Sandford noted one main difference when it comes to sports in space is the weaker gravity athletes would often find. On the moon, gravity is about one-sixth Earth's; on Mars; a little more than one-third; on Europa, a little less than one-seventh.

"That means your muscles feel stronger — you're able to jump farther, but when it comes to skiing, you'd accelerate more slowly going down the hill," Sandford said. "You'd also have to adjust how you make turns, since you're not pushing off with the same strength as on Earth. Also, it might be more difficult to change direction, since you're not held to the ground as greatly. You might want to compensate by getting more contact with the ground — maybe bigger skis would help you turn better. Of course, there would then be competing effects — skis would be heavier, and it'd be harder for ankles to turn."

Ski jumping would be quite different under lower gravity — "you might need much longer ramps since there would be less acceleration," Sandford said. "Also, without the presence of any air, you'd have the competing effects of having no air resistance, making for longer jump, but also no ability to lean forward to generate aerodynamic lift, making for shorter jumps. In any event, you really don't want to fall and do a face plant and maybe crack your helmet. You wouldn't just get a zero — you'd be dead."

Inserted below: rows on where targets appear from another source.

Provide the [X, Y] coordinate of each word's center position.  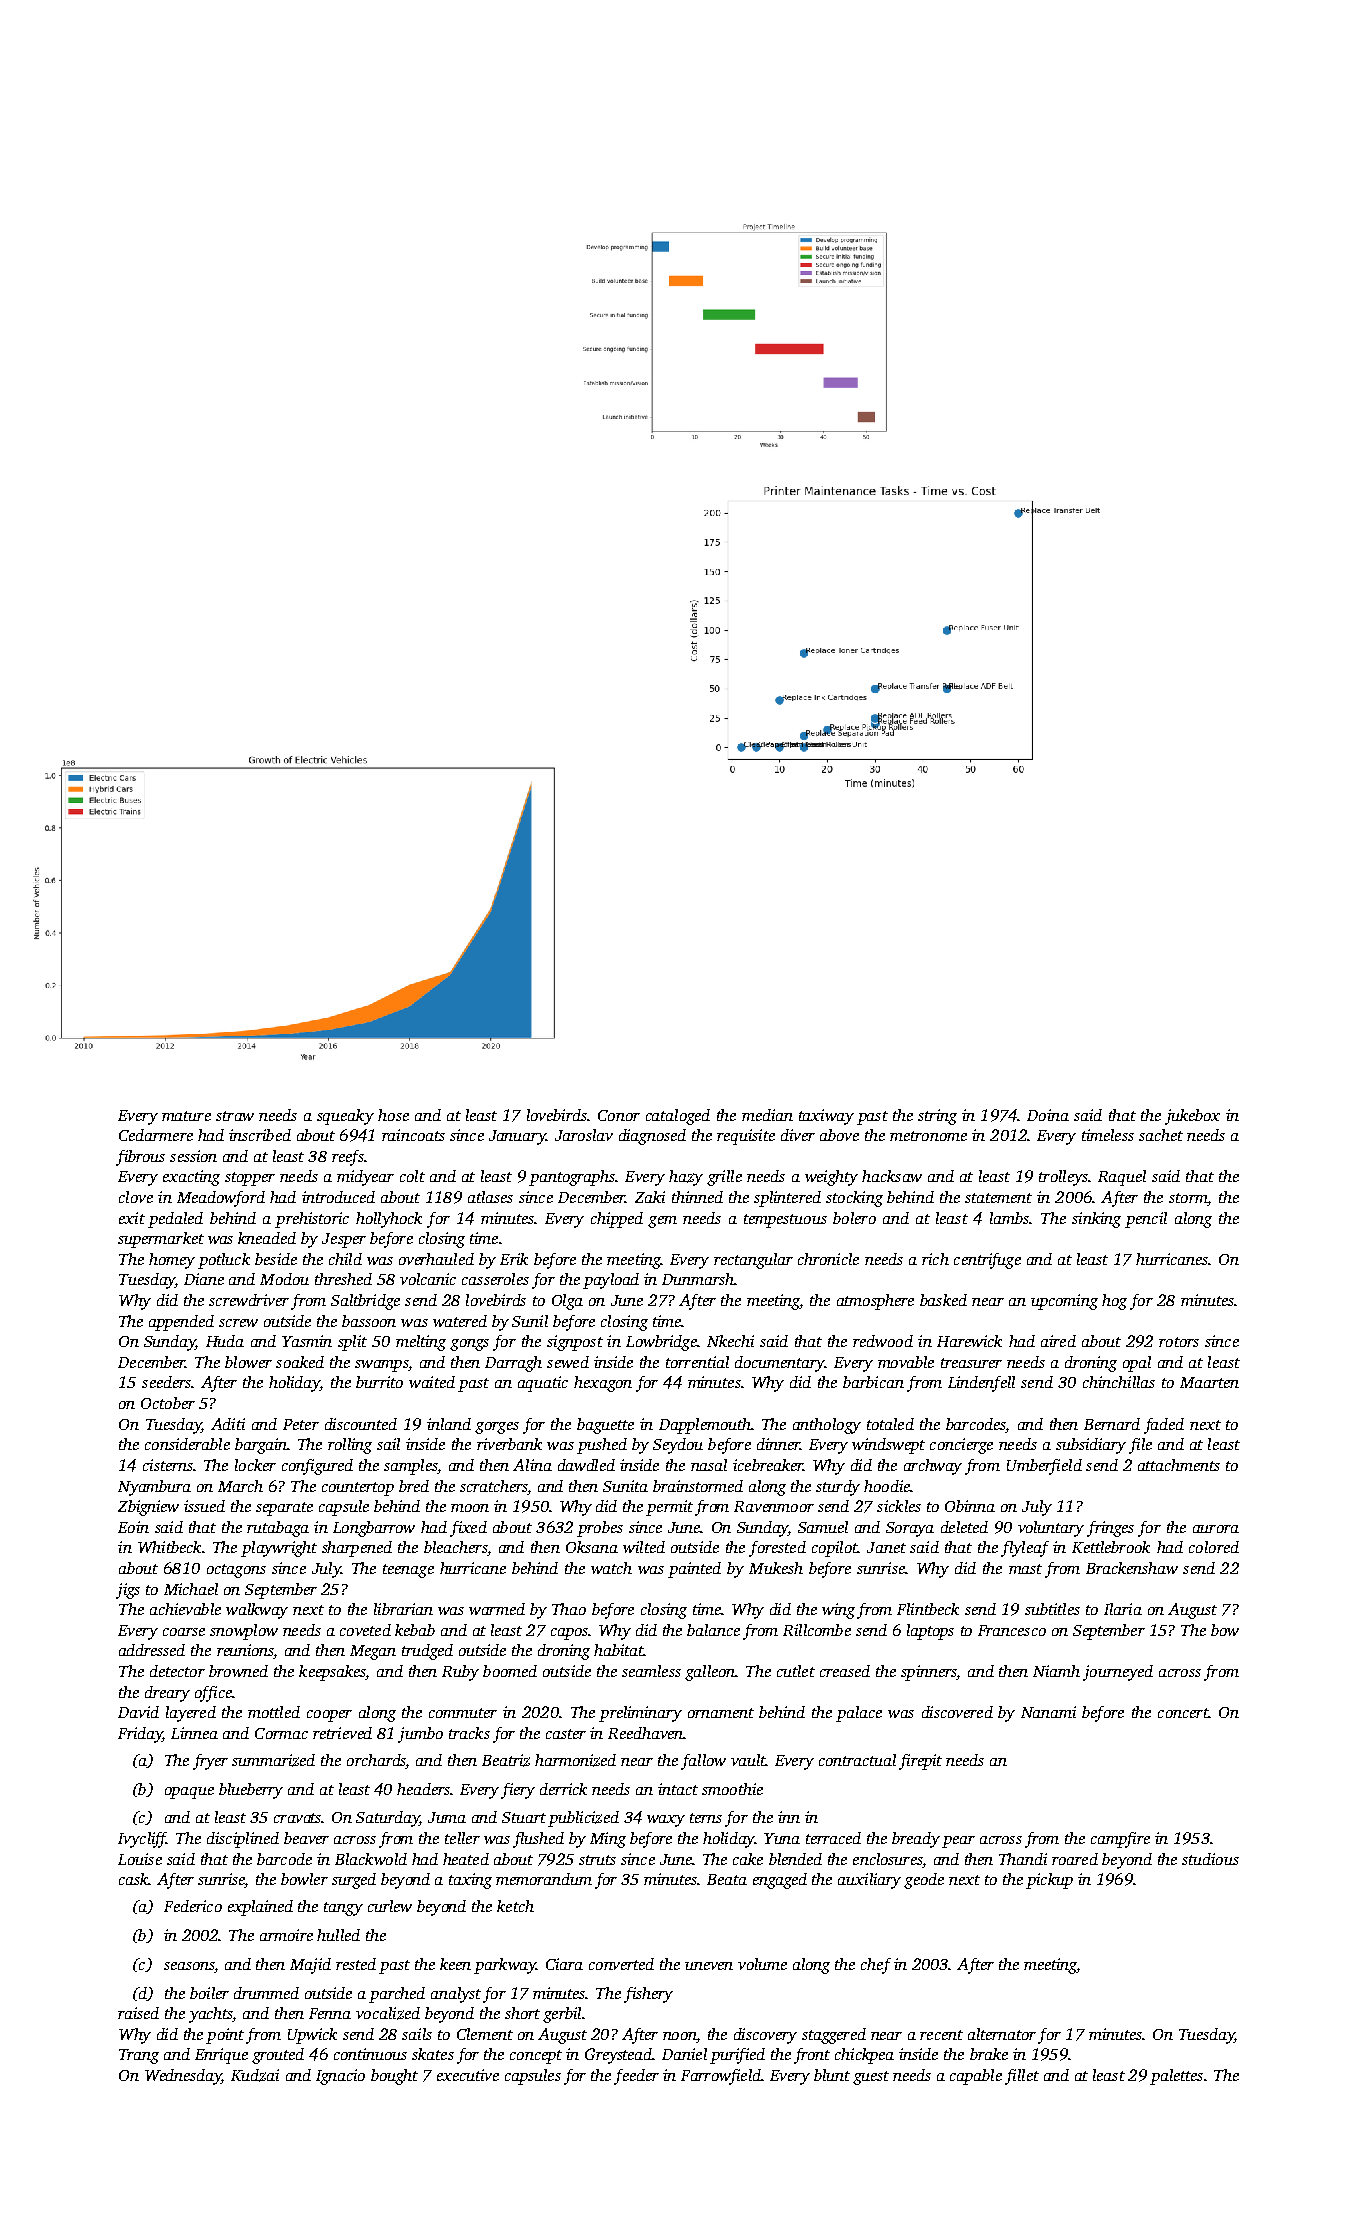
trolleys [1063, 1178]
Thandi [1023, 1859]
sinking [1096, 1220]
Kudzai [255, 2075]
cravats [298, 1818]
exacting [191, 1178]
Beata [727, 1879]
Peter [301, 1424]
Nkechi [730, 1341]
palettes [1176, 2077]
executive [468, 2075]
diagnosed [652, 1137]
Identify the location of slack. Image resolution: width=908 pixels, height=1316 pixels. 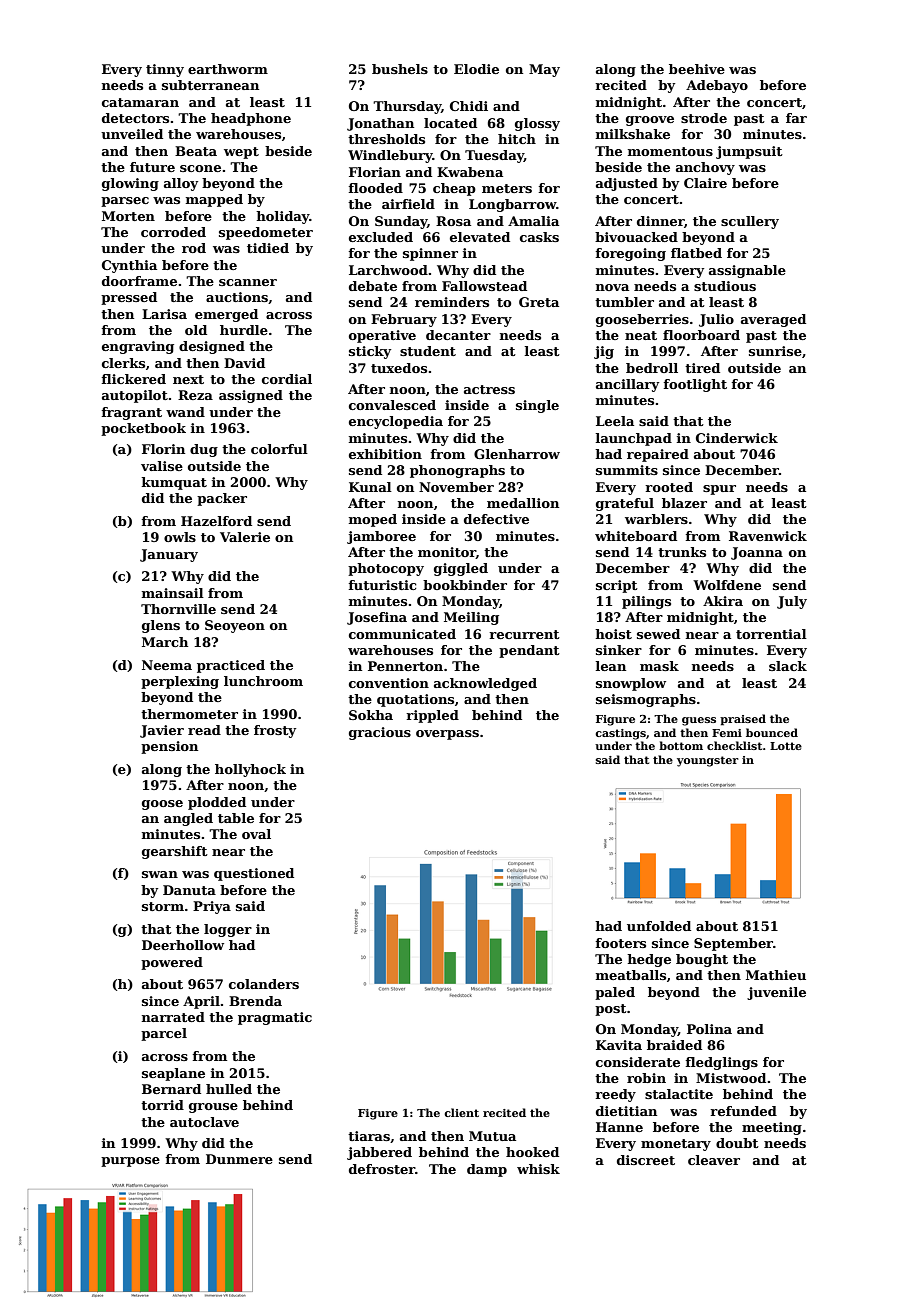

To deal with any radiation, especially on Europa, "one might consider lead suits," Sandford said. The additional mass of such a suit might also "provide a muscle workout more similar to what you would get for comparable exercise on Earth," Vance added.

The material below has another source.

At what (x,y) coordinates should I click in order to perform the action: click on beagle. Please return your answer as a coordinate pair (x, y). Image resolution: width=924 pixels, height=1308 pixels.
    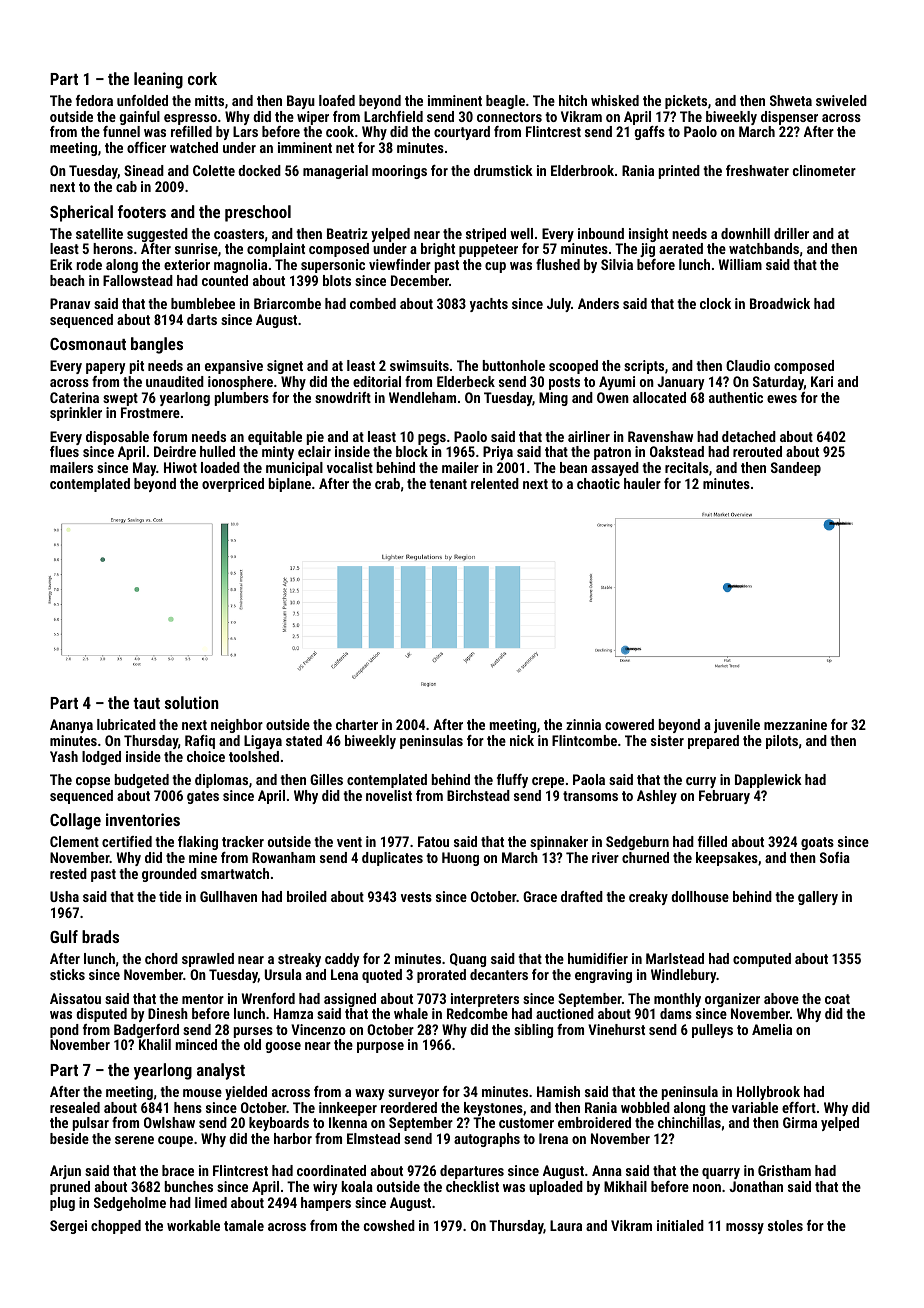
    Looking at the image, I should click on (505, 102).
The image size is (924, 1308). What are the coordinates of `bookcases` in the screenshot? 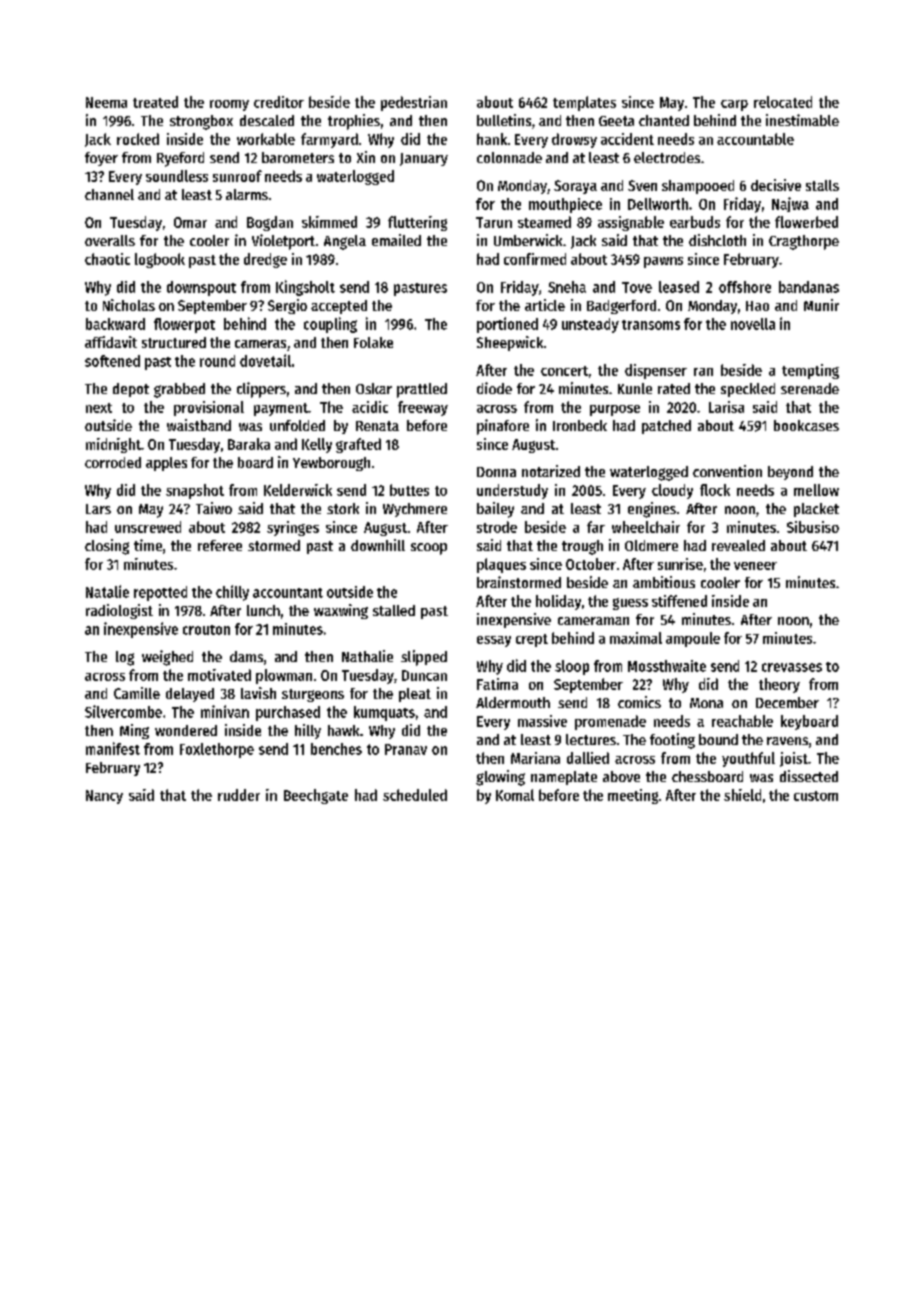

The spacesuits that athletes would have to wear means that a great deal of their mass would be outside their bodies, and that fact coupled with the low gravity "means that astronauts had problems moving," Vance noted. "Normal walking didn't work so well on the moon, so they did skipping motions instead, and there would likely be similar issues when it came to sports."

Snowball fights: Only on Earth
Surprisingly, snowball fights are virtually impossible anyplace else in the solar system but Earth. The reason that snowballs hold together is because snow melts slightly when squeezed here. The combination of extreme cold and weak atmospheres found elsewhere in the solar system where ice exists means that any attempts to mold a snowball might only work if you brought along a heated hydraulic press, Sandford explained. "Of course, you could always hack out a lump of ice from the surface around you and throw that, but I think it's universally understood by kids everywhere that this is extremely bad form."

From a launch out of the weeds to a special delivery in orbit, see the best space offerings from January 2014.

Instead, any would-be athletes in space might come up with new sports one could never do here.

"There are probably lots of opportunities," Sandford said. "One can imagine that if one ever got to Pluto, or the Neptunian satellite Triton, there are a lot of nitrogen ices out there, which sublime fairly rapidly at 30 Kelvin (-405 degrees F). One could imagine wearing heated shoes to generate an explosive puff of gas whenever one's foot touched the ground for launch jumping."

Although sports in space might simply be flights of fancy, "certainly if we go out to these bodies, we have to give thought to practical issues of traveling from one place to another, and might have to give thought to how machines or people would perform to work on snow or ice," Sandford said.

"In any case, people are people — if they hang out long enough, they'll probably compete with each other after a while," Sandford said. "When the astronauts went up in Apollo, lo and behold, they brought golf clubs. Even if you go for totally scientific reasons, people will be monkeying around. While a classic snowball fight might be impossible, I'm sure they'd think of something to do."